Di dalam masyarakat yang patriarki, laki-laki dipandang memiliki hak supremasi sejak lahir untuk mengekspresikan seksualitas yang dominan dan aktif. Sehingga, jika laki-laki muncul dalam video seksual, maka dianggap sebagai yang lumrah, hebat, dan mampu menaklukkan perempuan. Sementara, perempuan dianggap sebagai sensasi yang menjadi sasaran intimidasi dan komentar negatif publik.

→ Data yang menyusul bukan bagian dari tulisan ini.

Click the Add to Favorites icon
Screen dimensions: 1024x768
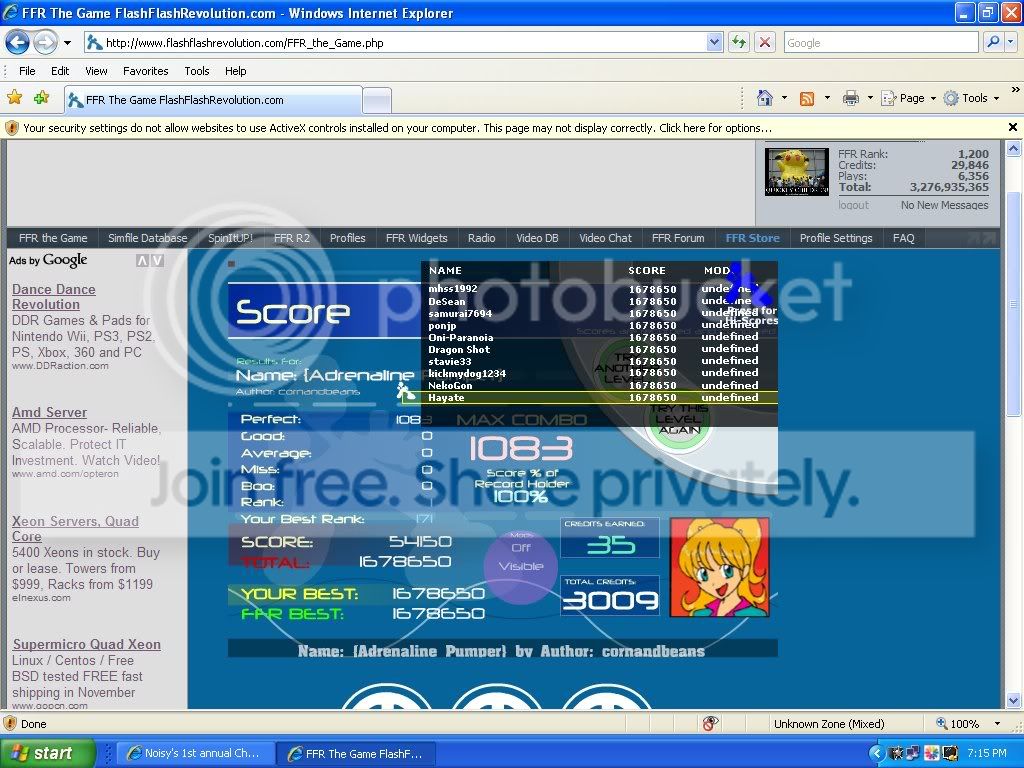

Intimidasi bagi perempuan kini juga hadir lewat media sosial. Dalam Instagram @Waikiproduction disebutkan macam-macam jenis bullying di media sosial yang diterima perempuan antara lain:
1. Hinaan fisik
2. Merendahkan ras
3. Merendahkan hobi
4. Merendahkan orientasi seksual
5. Seksisme
Sikap tersebut membuat para perempuan menjadi stres, rendah diri dan tak percaya diri, bahkan banyak yang mengurung diri karena tidak tahan dengan komentar negatif dari warganet.
Bagi Millet, intimidasi berada di mana-mana dalam budaya masyarakat patriarki. Intimidasi itu memberi pesan bagi perempuan yang ingin selamat di dalam masyarakat patriarki, maka dia harus bertindak yang tunduk dan pasif sebagaimana pandangan masyarakat melihat perempuan dalam peran feminin.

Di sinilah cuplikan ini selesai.